The recurrence rate has also been shown to be correlated with the preoperative pterygium morphology, surgical technique, and age, of which the latter was also confirmed in this study.[6,9] Recently, ocular Demodex infestation was also identified as an overlooked risk factor for pterygium recurrence, presumably by perpetuating chronic inflammation mediated by Th17 lymphocytes. Therefore, control of inflammation incited by ocular demodicosis before and after surgery is also important for reducing recurrence and should be considered as a strategy in managing pterygium growth and recurrence.[20]

The surgical technique is probably the single most important factor influencing recurrence. In a prospective study, Prabhasawat et al[16] first reported a recurrence rate of 10.9% in primary pterygium (n = 54) after excision and AMT. Solomon et al[17] subsequently modified the technique of AMT and achieved a low recurrence rate of 3% in 33 cases of primary pterygium. Another surgical parameter is the use of MMC. Amano et al[21] showed a statistically significant reduction in the recurrence rate when using intraoperative 0.04% MMC (8.7%) instead of β-irradiation (23%). Furthermore, reducing the MMC concentration and exposure time can effectively reduce recurrence while minimizing side effects. In this study, an exposure time of 20 to 30 seconds was effective and without the previously noticed complications of scleral thinning.[18,22] To further reduce such a complication, MMC was applied over the truncated fibrovascular tissue, in the gap between the conjunctival edge and the underlying Tenon layer. This approach reduces MMC dosage and avoids overspill to the entire ocular surface. Another key step is to seal the gap between the conjunctiva and Tenon using fibrin glue and advance the AM to create a stronger barrier against further recurrence.[23]

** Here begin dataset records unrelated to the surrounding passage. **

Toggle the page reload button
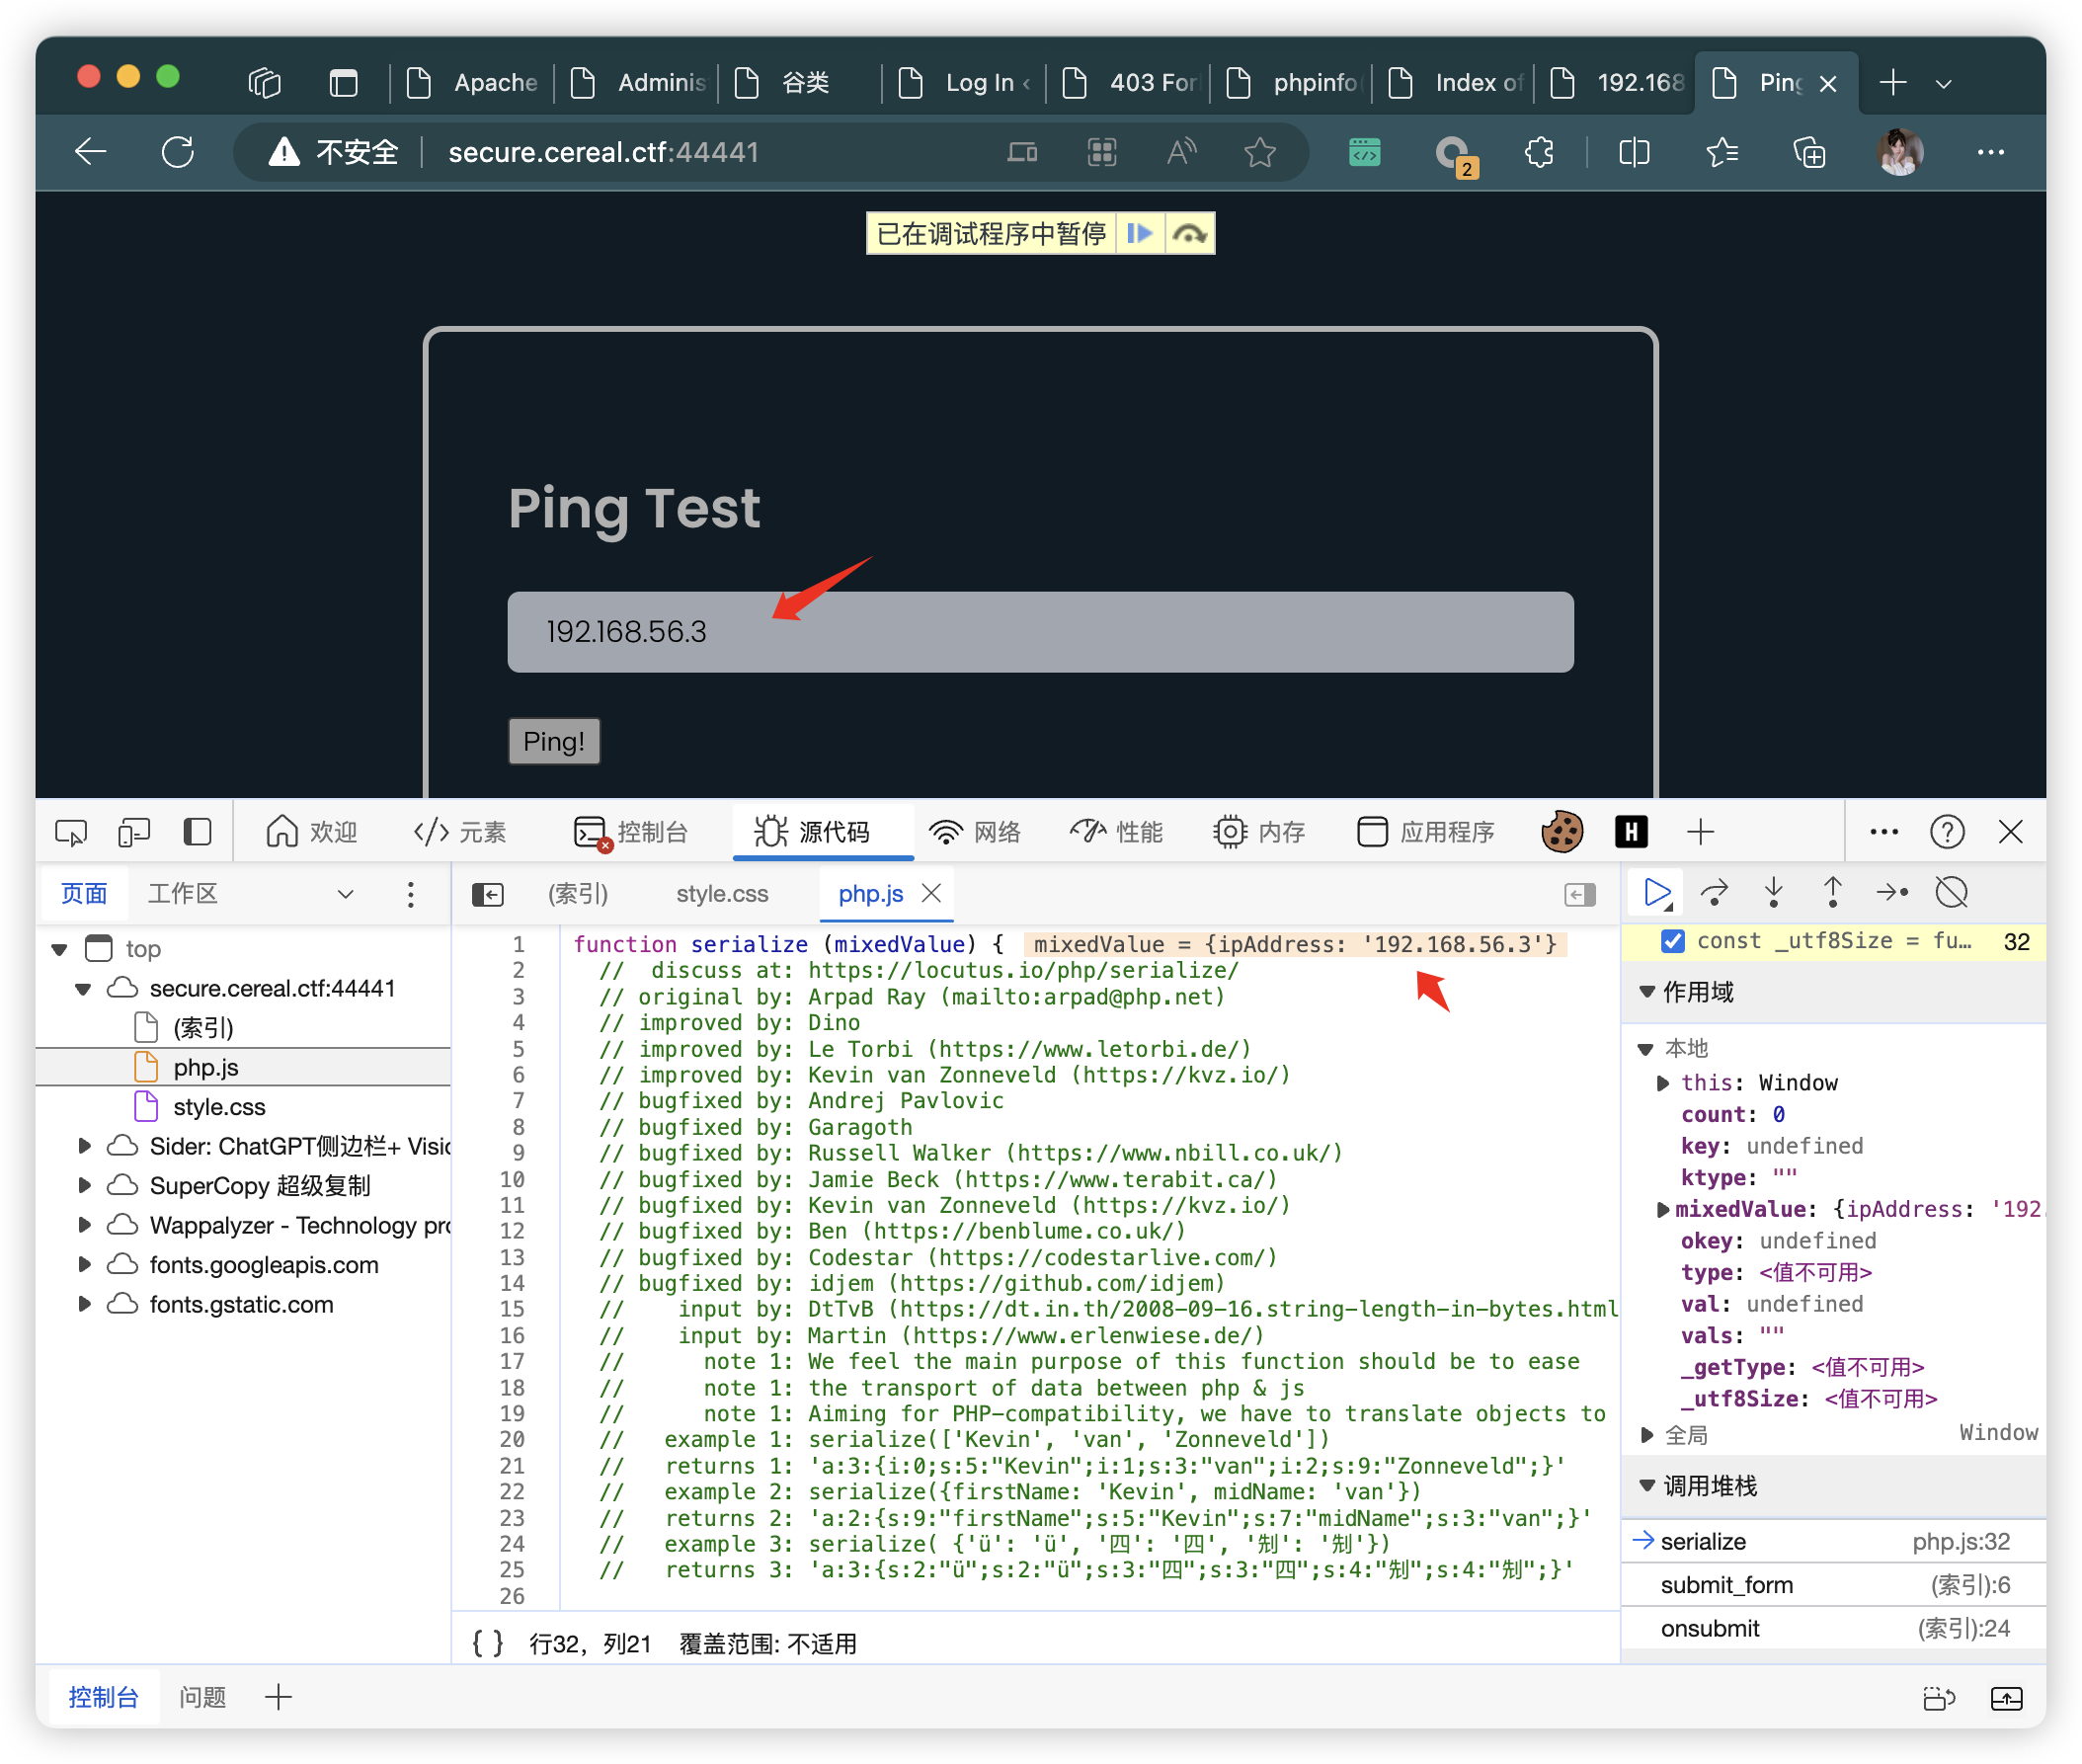 tap(177, 154)
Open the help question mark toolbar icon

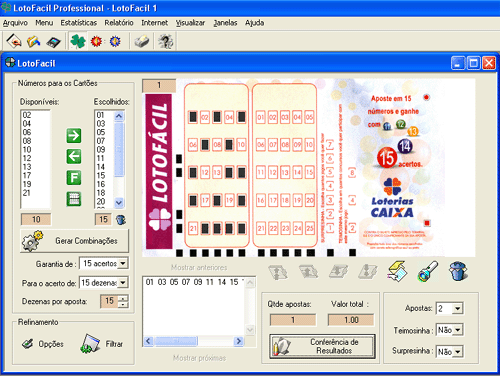tap(165, 41)
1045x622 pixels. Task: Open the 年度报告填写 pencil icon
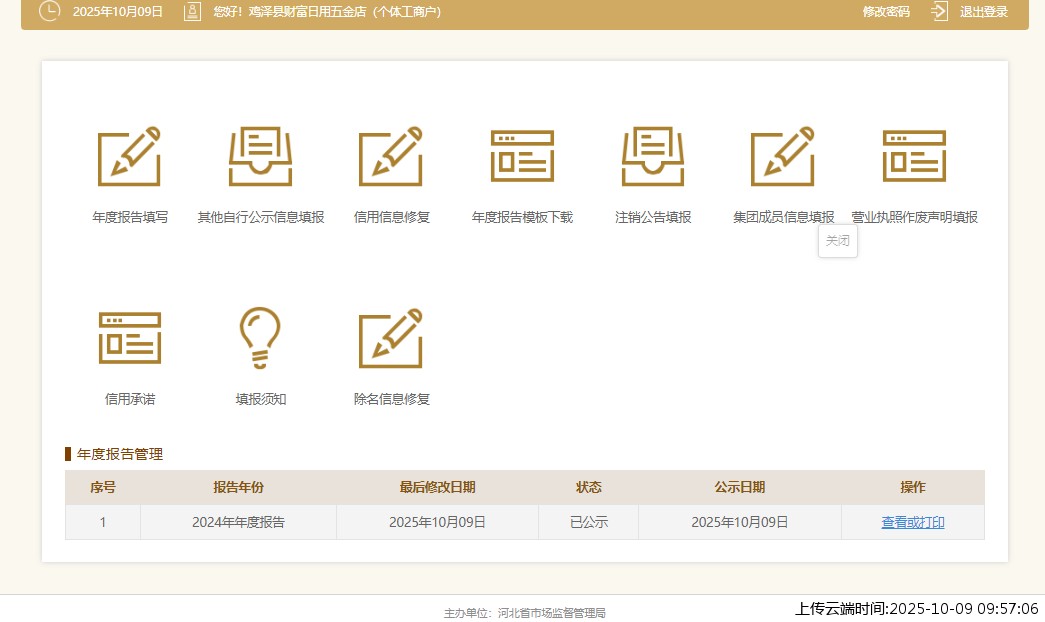[129, 157]
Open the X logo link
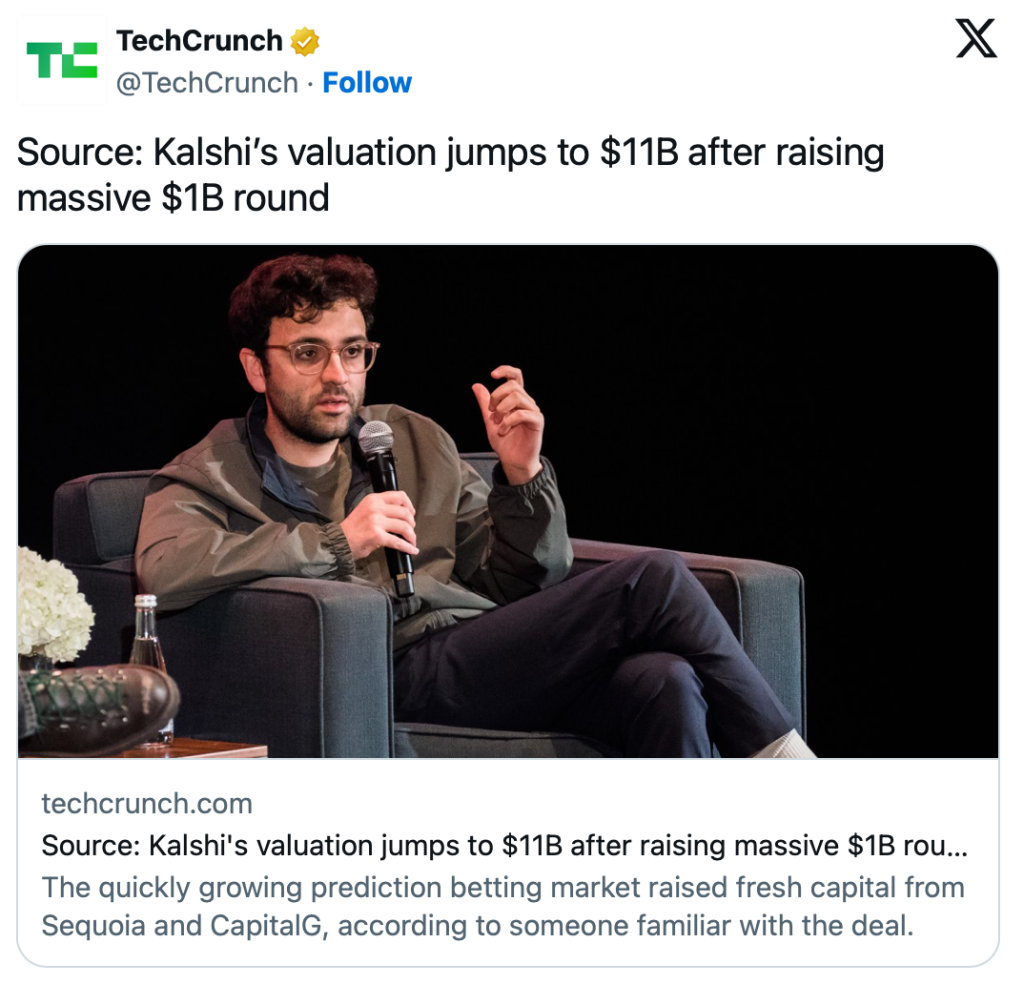The image size is (1024, 984). click(x=975, y=40)
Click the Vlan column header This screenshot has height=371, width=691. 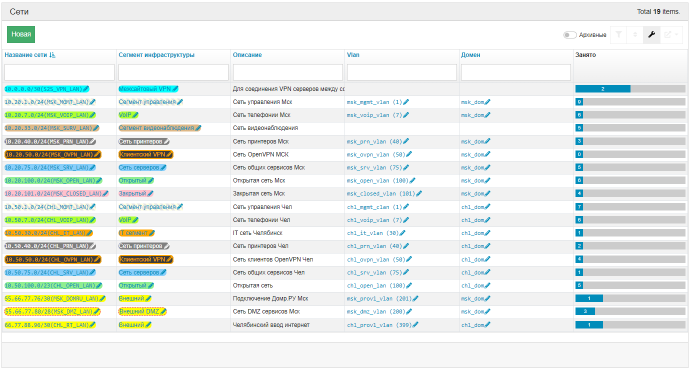tap(353, 55)
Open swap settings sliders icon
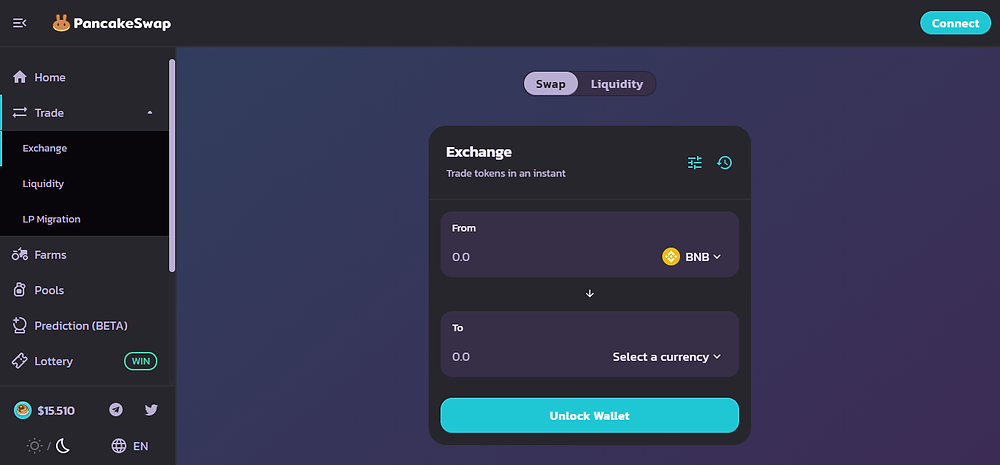Viewport: 1000px width, 465px height. point(695,163)

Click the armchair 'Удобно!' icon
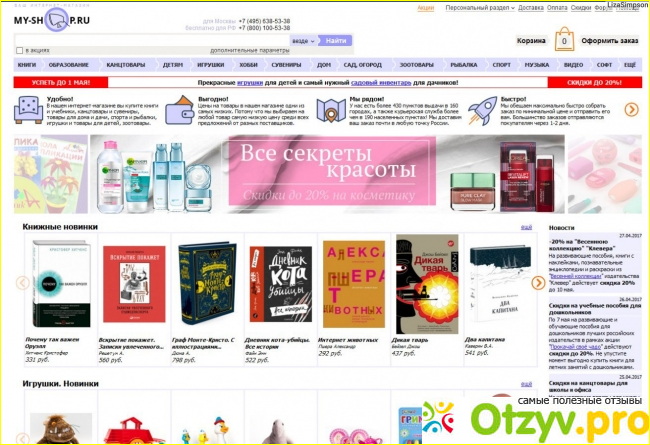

Finally, long-term postoperative steroid use, which is essential for postoperative graft maintenance, will benefit from future enhancement of antiinflammatory effects and further reduction of side effects. Secondary steroid-induced ocular hypertension can hopefully be eradicated in the future without compromising steroid potency.

In conclusion, this study clearly shows that CAM imparts remarkable resilience against further regrowth. Coupled with short exposure to MMC, CAM should be considered an optimal choice for pterygium surgery, and the surgeon can confidently quote low recurrence statistics to his or her patients. Once mastered, the procedural time of this surgical option is potentially shorter, and it is technically easier to perform than conjunctival autografting.